A few thoughts on how LLMs might (and might not) disrupt Google.
Last year, I asked a more generalized version of this question in How to Beat Google Search. Funnily enough, I had written about the open-source GPT-3 model (GPT-J) only two days before and made zero connection to the two. But now, as LLMs are becoming more sophisticated, more people are using prompts to query specific knowledge.
Why can't Google do this? Much of the AI research that underpins LLMs originated at Google. They have no lack of talent or sophistication when it comes to this technology—a few reasons why Google might be disrupted by the AI it helped create.
- Innovator's dilemma.
LLMs change the nature of search so that significantly fewer ads can be shown. What if the Search Engine Results Page (SERP) no longer made sense for a set of queries? Google launched the Knowledge Graph in 2012 (the boxes that summarize information for queries). Chrome will even answer some queries in the Omnibox itself. If LLMs drastically increase the type and number of these queries that this is true, it could materially hurt SERP real estate and, thus, ad revenue.

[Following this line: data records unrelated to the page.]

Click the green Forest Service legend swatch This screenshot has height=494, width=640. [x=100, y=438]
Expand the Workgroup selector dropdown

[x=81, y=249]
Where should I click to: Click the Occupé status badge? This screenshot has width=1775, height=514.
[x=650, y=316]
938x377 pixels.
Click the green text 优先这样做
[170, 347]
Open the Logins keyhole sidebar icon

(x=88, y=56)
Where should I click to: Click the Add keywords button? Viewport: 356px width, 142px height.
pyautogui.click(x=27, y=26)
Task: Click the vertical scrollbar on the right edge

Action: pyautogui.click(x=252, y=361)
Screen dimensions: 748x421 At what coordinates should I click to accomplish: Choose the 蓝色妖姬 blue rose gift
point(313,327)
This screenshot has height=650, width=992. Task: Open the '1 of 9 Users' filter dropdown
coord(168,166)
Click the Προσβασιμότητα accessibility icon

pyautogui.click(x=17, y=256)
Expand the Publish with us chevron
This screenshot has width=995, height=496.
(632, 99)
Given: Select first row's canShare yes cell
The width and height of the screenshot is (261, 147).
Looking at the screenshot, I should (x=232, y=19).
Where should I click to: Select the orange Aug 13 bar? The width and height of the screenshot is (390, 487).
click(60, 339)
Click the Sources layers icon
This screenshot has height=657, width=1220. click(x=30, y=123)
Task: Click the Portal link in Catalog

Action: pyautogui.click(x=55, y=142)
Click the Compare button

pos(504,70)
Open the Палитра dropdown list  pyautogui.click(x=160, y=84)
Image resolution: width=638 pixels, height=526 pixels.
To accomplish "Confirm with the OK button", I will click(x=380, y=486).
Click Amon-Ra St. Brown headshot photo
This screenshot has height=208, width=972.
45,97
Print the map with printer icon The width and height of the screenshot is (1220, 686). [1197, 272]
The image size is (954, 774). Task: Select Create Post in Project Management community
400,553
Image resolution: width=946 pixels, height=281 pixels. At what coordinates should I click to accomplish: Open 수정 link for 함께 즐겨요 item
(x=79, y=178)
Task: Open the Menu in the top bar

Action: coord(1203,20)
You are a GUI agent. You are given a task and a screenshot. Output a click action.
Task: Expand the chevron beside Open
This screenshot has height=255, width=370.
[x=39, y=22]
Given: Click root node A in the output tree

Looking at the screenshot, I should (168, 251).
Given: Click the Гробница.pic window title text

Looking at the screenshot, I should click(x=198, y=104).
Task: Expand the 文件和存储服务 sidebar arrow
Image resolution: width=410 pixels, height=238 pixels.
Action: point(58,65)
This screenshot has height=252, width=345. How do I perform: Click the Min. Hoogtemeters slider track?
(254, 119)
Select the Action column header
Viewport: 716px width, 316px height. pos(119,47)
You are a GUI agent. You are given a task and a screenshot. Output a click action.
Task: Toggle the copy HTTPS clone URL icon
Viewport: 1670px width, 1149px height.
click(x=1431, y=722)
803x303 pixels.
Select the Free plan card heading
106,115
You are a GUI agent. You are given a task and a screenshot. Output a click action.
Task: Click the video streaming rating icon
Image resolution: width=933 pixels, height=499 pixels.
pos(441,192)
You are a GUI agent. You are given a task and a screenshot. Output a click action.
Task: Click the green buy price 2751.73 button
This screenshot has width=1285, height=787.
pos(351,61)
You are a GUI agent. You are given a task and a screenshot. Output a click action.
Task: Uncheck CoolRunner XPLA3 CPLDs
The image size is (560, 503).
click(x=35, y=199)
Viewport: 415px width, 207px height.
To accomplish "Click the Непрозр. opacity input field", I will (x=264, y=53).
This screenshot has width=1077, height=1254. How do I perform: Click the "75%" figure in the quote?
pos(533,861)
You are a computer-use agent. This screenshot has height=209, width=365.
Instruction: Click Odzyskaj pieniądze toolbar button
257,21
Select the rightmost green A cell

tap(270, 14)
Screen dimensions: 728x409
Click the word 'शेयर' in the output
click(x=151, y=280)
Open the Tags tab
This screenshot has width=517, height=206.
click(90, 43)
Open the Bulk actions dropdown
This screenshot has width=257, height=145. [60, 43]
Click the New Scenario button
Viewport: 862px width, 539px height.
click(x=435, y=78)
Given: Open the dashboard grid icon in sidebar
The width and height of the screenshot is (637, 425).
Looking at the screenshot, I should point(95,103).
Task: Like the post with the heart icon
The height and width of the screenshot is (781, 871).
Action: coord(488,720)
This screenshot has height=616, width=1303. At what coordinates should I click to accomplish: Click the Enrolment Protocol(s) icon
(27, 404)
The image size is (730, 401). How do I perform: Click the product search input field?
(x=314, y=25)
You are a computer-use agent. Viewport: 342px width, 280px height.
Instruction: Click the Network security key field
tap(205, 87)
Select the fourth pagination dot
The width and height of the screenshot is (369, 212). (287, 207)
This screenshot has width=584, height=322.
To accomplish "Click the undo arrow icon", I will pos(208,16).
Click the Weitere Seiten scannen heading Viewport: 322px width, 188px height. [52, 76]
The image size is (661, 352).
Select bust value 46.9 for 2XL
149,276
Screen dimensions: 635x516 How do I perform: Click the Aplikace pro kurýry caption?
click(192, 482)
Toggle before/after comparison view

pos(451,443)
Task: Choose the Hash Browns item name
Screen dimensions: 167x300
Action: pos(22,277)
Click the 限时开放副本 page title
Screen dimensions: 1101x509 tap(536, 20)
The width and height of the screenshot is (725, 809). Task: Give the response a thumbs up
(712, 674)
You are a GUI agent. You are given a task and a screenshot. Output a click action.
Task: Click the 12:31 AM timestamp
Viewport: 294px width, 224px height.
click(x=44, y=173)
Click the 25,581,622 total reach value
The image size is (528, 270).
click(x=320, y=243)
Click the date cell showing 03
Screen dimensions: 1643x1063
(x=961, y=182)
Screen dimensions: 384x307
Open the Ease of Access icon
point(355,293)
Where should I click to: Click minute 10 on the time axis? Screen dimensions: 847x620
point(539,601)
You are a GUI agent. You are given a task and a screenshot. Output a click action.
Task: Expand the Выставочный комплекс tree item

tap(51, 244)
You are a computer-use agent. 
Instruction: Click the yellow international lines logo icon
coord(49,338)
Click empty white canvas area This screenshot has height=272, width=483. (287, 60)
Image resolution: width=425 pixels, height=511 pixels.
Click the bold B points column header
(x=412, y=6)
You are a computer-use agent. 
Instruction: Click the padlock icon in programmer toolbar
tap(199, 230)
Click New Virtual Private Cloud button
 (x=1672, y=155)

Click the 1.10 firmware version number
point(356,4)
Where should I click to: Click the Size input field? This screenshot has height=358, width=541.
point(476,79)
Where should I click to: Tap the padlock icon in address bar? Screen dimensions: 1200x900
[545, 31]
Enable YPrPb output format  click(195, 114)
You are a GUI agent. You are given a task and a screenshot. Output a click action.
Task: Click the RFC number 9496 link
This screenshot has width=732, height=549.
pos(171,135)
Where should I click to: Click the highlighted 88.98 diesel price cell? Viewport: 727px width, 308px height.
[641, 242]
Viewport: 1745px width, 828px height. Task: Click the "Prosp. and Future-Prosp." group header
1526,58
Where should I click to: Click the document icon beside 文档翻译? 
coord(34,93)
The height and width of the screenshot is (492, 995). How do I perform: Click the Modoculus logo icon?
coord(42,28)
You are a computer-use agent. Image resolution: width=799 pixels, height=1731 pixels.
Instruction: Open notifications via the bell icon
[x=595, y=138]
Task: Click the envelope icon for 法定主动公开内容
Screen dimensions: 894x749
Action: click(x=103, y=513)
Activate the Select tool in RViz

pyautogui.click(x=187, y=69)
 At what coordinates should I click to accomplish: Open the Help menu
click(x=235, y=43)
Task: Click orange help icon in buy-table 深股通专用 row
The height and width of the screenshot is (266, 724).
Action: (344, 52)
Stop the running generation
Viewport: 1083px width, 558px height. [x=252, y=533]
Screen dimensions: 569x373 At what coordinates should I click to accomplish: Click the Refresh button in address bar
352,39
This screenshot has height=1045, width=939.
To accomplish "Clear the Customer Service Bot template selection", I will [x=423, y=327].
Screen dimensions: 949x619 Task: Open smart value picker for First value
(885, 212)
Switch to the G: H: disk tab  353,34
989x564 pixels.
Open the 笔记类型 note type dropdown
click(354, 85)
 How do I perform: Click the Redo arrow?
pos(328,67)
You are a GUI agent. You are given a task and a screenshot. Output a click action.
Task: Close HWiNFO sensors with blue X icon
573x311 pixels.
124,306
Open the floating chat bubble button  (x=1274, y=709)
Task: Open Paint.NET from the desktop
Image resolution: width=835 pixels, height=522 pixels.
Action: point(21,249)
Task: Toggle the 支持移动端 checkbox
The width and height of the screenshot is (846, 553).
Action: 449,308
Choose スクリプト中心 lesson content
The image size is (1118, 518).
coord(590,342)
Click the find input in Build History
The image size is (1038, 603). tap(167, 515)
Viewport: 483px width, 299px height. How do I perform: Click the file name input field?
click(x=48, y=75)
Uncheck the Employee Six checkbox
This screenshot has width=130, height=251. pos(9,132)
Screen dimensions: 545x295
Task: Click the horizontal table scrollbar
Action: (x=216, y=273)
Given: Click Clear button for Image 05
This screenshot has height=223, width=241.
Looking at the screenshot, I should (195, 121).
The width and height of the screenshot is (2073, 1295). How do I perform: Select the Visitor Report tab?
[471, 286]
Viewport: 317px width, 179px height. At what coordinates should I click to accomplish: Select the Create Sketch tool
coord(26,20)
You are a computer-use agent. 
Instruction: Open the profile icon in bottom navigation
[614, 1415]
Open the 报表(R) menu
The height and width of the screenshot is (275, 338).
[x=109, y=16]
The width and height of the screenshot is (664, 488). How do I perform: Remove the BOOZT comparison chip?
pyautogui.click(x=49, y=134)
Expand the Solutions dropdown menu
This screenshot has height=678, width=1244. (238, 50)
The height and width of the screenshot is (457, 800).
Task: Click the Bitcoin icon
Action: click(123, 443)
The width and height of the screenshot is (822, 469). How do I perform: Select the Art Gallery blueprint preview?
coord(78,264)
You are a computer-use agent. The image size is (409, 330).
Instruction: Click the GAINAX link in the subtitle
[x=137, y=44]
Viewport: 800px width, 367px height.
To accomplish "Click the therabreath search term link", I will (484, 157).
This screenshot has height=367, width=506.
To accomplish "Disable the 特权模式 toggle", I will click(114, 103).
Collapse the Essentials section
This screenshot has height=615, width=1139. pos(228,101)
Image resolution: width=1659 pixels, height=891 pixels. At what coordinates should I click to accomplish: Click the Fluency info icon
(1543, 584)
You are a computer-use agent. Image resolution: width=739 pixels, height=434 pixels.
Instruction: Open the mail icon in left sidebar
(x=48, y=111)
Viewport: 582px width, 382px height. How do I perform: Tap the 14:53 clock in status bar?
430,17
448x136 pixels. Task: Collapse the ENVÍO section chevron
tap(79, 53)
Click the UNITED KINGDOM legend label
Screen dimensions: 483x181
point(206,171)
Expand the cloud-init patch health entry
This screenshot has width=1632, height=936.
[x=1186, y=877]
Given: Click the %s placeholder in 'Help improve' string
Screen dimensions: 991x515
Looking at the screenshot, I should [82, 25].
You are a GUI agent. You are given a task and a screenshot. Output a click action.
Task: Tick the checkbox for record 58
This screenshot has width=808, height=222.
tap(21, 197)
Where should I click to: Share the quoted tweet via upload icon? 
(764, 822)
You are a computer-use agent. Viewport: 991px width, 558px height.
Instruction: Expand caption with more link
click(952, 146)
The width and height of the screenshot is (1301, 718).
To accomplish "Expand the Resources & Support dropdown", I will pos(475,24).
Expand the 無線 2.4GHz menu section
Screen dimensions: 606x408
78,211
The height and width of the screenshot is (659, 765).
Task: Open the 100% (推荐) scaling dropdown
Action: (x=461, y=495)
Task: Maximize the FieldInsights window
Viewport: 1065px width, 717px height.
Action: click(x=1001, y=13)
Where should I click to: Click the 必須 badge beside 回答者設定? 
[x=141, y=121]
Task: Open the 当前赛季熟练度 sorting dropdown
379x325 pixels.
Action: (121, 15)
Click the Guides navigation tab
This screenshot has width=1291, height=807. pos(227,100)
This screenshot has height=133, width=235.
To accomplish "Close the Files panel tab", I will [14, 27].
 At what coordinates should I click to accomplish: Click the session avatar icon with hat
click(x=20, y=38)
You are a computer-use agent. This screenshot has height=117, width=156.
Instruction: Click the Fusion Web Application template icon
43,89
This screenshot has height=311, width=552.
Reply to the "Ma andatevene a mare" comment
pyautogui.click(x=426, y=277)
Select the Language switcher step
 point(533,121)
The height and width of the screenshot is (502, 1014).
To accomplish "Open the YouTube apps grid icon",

Wikipedia probably took a hit to traffic growth around the time the Knowledge Graph became popular. LLMs probably threaten information-heavy sites like Wikipedia more than Google.
It's also possible that startups can gain distribution by offering smaller-scale services before the unit-economics make sense. OpenAI might be able to afford to lose $0.001/query in this phase. Google couldn't. In the future, I imagine the cost of inference will drop dramatically as it becomes optimized.
2. Reputational risk.
OpenAI lets anyone query their models. Stability AI even open-sourced its model and weights. Meta briefly launched Cicero before shutting it down. Google has published papers that mirror every development in LLMs but has not published anything that people can play around with. Why?
There's a huge reputational risk for Google to allow public access to a model which might output racist, biased, or otherwise offensive output (after all, these models are trained on internet data). Companies with less to lose can more freely launch these models and capture distribution.
There's even great reputational risk in replacing existing products with LLMs. Consumers trust Google to give them the right results. A few bad results or a search that takes too long could go a long way in eroding decades of user trust in Google. LLMs confidently hallucinate information and present them as fact. The failure modes for LLMs aren't fully understood yet – output is still unpredictable.
Counter arguments.
Distribution often beats product. Google has the best internet distribution you could ask for – hardware (Pixel, Chromebooks), operating systems (Android, ChromeOS), web browsers (Chrome, Chromium), and other distribution paths (Google/Apple deal for default iOS search, Maps, etc.). How much better can GPT-3 be than Google Search?
Google has the best access to large proprietary datasets and compute. Even though GPT-3 was mostly trained with non-proprietary data (Commoditization of Large Langauge Models), other models like GitHub Copilot rely on specific data.